Exercises to complete
A. From the passage about the Angel figurehead and the sea below, extract the stretch from "Little did she" through "claims for herself.".
B. In the passage about the Angel figurehead and the sea, list the features of the Angel that the text says embodied the soul of her ship.

Text shown
++++
“She had been carved as an Angel, in the traditional manner, and fastened snugly to the bowsprit. Her eyes, lips, hands and her full, naked breasts embodied the soul of her ship, went forth before all else, parted the seas before the ship and protected the crew. She was its spirit, but the ship was her body; its sails her true wings, caressed always by the strong and callused hands of the crew…”
And so it begins… the adventure, the relationship of the Feminine to the Sea. In her childhood, Erica Chappuis was regaled with tales of her sea-faring grandfather, so that the very sink in which her father shaved and the little bottle at the side with the ship pictured on it became the images she internalized – the sea on which a man traveled and then returned. Her parents had emigrated from Liverpool – which Carl Jung once called “the pool of life”. It was certainly true in her life from her earliest memories.
Little did she know how deep those sea-faring roots ran. In her family research she discovered a sea captain and many, many sailors. Slowly the development of a vocabulary of the Age of Sail and Woman began to emerge and thus was born the series of paintings that explores these archetypes. In these paintings she explores the sense of adventure so readily available to young men in those days, which in fact defined masculinity and which in her paintings she claims for herself.
++++
Text and element pointing rows
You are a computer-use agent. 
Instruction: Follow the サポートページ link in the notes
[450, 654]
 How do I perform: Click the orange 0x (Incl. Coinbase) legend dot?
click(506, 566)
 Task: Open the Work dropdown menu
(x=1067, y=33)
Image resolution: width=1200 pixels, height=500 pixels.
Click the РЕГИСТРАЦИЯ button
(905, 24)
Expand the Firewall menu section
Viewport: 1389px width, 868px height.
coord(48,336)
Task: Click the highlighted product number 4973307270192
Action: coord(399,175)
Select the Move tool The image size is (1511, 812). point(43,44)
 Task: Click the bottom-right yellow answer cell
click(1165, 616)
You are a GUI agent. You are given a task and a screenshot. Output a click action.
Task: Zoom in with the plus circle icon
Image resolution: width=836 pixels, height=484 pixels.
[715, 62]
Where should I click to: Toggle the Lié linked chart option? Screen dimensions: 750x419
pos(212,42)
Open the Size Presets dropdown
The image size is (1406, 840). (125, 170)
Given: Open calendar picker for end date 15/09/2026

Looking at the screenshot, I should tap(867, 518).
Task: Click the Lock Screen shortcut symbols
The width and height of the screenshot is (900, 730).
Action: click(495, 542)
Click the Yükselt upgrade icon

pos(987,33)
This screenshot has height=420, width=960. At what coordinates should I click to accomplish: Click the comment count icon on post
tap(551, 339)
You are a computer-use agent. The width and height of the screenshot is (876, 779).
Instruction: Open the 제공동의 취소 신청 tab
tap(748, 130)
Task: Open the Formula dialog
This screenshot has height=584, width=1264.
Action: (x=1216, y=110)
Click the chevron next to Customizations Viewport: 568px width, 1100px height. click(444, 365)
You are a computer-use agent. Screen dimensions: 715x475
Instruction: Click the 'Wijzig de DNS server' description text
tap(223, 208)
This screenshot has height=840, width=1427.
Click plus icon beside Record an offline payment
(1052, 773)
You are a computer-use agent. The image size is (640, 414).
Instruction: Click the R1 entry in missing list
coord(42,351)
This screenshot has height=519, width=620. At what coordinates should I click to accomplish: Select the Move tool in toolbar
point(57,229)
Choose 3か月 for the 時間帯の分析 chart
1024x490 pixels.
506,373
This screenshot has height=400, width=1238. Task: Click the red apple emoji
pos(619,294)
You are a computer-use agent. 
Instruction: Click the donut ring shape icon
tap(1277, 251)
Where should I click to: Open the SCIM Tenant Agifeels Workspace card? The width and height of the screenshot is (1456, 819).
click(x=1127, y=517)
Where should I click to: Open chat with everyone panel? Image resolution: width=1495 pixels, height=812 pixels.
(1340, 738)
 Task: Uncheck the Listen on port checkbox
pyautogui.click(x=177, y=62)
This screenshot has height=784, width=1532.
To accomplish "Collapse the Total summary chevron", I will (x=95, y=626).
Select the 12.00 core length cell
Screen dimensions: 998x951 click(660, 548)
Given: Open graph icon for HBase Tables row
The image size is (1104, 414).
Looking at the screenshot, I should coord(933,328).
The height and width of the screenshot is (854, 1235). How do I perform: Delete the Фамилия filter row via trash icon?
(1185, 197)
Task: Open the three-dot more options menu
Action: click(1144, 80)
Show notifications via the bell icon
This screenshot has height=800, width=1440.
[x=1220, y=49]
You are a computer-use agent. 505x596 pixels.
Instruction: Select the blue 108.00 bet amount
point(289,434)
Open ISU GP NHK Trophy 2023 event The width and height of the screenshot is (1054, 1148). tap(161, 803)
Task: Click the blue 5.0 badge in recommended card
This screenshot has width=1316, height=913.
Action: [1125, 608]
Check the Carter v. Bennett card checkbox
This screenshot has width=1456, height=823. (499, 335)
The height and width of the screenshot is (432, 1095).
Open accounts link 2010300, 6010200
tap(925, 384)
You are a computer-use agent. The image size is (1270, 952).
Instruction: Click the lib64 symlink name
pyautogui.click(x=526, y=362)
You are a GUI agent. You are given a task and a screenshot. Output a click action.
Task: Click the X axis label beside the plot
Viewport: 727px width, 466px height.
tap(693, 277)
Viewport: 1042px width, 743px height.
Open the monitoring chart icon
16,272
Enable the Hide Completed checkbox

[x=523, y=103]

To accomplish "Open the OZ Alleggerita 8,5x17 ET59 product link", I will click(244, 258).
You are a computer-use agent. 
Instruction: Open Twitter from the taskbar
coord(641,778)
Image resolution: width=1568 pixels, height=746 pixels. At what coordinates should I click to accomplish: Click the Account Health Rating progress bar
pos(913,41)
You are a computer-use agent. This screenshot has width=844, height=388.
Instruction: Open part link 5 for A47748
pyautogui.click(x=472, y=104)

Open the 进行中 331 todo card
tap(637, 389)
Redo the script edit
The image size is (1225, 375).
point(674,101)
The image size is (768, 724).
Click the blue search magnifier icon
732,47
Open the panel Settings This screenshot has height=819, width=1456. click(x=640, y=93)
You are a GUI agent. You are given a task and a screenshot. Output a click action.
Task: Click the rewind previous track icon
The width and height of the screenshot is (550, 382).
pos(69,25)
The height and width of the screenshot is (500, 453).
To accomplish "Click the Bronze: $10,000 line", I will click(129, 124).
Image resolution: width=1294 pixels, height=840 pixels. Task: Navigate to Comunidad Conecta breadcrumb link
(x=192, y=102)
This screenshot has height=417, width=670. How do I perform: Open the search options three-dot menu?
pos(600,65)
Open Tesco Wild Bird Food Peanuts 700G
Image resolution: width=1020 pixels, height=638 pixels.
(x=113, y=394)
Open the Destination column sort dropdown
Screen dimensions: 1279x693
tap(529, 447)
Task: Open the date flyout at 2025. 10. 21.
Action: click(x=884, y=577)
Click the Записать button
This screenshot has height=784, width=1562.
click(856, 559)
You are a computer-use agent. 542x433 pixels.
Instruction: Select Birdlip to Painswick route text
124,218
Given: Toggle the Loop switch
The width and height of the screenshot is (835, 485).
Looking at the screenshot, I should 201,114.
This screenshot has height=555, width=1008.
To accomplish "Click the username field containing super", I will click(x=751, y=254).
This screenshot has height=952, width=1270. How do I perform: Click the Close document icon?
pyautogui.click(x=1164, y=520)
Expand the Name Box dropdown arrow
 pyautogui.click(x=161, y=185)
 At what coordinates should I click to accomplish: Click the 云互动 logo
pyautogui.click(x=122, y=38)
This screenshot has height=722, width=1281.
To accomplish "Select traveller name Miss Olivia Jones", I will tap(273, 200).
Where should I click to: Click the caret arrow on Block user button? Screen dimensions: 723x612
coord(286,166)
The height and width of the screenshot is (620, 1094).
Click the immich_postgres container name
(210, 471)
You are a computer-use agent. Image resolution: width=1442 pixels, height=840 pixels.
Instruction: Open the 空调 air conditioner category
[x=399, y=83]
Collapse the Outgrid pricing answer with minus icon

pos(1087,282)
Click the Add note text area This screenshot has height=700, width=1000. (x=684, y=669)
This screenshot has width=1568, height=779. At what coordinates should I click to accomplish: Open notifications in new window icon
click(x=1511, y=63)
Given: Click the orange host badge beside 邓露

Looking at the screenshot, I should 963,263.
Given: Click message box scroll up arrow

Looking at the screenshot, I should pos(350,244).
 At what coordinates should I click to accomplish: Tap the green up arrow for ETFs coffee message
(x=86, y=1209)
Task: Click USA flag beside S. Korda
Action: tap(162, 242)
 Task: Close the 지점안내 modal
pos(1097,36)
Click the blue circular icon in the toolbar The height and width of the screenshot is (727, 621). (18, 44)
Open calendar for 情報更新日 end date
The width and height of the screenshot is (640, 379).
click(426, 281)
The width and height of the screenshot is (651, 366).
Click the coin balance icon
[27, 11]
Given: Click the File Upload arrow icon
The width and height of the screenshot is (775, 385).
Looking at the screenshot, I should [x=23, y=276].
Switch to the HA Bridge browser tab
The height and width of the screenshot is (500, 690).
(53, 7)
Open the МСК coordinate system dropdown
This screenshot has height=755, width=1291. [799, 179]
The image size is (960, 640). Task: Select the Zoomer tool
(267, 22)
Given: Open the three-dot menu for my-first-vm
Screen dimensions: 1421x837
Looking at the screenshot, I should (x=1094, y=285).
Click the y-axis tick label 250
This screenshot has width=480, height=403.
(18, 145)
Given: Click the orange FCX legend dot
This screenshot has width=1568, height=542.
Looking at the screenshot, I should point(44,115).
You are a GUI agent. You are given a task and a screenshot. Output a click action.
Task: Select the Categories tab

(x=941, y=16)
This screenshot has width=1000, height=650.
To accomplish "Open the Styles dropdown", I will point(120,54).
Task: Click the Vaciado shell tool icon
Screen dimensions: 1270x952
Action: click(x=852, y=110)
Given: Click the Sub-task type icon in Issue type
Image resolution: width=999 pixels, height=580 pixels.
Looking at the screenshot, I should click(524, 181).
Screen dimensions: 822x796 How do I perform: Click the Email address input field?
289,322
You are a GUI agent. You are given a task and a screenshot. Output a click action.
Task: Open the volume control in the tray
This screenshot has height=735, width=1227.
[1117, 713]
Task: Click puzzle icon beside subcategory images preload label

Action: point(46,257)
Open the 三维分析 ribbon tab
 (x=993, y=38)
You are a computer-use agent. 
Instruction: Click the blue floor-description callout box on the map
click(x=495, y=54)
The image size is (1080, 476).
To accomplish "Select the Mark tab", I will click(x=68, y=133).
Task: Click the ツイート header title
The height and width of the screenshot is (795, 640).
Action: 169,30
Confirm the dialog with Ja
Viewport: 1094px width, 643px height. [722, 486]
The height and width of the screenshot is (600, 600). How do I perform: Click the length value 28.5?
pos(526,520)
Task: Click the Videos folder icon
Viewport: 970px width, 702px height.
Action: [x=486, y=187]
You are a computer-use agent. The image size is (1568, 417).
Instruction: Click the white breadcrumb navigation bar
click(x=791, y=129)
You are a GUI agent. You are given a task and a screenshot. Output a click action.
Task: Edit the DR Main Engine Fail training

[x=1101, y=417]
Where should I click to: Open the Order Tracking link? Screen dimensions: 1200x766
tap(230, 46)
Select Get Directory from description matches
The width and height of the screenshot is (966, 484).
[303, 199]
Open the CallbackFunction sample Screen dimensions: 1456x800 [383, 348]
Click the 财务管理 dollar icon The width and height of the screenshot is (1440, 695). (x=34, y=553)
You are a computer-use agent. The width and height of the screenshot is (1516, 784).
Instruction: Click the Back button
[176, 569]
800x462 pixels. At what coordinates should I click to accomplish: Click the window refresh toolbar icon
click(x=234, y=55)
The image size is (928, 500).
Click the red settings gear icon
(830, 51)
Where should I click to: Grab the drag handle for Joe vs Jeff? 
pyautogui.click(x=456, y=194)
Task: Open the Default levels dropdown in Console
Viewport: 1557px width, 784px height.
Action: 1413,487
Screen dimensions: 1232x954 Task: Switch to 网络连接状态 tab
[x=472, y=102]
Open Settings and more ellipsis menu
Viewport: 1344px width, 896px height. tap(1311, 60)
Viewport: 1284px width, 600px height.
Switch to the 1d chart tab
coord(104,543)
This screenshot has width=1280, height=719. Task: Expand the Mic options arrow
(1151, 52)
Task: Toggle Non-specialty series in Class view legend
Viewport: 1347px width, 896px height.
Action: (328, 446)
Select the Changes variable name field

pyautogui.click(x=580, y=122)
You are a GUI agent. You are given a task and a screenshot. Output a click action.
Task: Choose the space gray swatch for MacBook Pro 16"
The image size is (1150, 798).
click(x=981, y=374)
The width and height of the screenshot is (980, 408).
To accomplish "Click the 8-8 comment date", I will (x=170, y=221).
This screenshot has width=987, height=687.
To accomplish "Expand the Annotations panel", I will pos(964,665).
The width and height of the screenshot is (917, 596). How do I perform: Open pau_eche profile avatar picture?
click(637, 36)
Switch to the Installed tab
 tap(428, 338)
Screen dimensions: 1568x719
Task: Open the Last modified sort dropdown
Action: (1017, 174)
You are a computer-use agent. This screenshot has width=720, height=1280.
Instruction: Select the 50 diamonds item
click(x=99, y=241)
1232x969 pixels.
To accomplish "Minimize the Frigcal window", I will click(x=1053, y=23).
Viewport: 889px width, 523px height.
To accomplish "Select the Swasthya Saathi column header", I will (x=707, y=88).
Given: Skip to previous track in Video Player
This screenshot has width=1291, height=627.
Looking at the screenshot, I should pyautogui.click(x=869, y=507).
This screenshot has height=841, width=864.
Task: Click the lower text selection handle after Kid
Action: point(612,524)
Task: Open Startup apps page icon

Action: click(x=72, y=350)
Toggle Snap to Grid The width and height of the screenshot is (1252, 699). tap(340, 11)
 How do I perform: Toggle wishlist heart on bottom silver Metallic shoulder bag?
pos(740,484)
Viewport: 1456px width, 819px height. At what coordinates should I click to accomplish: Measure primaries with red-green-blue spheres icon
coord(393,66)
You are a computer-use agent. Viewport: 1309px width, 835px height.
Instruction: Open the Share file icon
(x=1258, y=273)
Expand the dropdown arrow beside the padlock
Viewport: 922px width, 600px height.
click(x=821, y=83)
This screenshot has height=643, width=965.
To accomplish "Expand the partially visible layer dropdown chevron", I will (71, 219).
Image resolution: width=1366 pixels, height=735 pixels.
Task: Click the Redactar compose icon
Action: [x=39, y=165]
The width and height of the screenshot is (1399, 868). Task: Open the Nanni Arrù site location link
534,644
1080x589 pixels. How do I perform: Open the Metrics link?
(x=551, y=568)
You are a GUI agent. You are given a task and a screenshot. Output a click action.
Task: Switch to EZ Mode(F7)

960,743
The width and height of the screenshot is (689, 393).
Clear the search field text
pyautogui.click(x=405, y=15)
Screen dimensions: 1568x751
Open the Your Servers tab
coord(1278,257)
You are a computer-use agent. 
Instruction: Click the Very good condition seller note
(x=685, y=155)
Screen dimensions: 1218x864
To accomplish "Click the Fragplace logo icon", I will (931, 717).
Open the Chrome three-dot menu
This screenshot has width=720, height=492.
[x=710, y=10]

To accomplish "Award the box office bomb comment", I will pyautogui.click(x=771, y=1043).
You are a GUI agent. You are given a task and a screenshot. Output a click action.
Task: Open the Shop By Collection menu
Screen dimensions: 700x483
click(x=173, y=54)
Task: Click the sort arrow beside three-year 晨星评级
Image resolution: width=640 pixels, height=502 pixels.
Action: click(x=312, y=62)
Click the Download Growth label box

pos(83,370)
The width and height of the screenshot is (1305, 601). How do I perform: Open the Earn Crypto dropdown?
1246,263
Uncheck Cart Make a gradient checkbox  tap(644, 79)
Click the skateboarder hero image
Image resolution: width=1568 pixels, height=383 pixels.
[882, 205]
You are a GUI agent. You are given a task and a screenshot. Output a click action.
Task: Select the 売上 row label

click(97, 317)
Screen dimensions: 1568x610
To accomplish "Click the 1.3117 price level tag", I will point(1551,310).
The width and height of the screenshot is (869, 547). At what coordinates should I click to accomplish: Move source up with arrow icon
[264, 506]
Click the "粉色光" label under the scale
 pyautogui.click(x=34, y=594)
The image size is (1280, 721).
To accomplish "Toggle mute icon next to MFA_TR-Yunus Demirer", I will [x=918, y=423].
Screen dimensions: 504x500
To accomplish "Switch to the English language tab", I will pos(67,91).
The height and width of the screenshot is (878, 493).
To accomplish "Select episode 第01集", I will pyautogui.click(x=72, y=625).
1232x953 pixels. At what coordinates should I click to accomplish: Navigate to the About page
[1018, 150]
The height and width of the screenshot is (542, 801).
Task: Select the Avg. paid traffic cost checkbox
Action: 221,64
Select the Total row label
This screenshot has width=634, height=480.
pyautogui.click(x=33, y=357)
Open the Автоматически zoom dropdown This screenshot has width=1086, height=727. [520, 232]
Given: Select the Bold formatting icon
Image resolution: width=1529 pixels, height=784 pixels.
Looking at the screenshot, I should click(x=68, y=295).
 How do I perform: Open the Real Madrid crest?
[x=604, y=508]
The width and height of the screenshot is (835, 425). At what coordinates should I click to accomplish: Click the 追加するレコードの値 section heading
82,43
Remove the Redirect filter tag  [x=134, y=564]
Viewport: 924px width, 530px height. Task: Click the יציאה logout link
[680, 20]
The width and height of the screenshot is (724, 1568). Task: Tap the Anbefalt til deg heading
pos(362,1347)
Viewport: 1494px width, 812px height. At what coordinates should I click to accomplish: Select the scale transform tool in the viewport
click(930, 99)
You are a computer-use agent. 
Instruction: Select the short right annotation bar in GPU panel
++++
Solutions to each task
A.
Little did she know how deep those sea-faring roots ran. In her family research she discovered a sea captain and many, many sailors. Slowly the development of a vocabulary of the Age of Sail and Woman began to emerge and thus was born the series of paintings that explores these archetypes. In these paintings she explores the sense of adventure so readily available to young men in those days, which in fact defined masculinity and which in her paintings she claims for herself.

B. Eyes, lips, hands, and her full, naked breasts.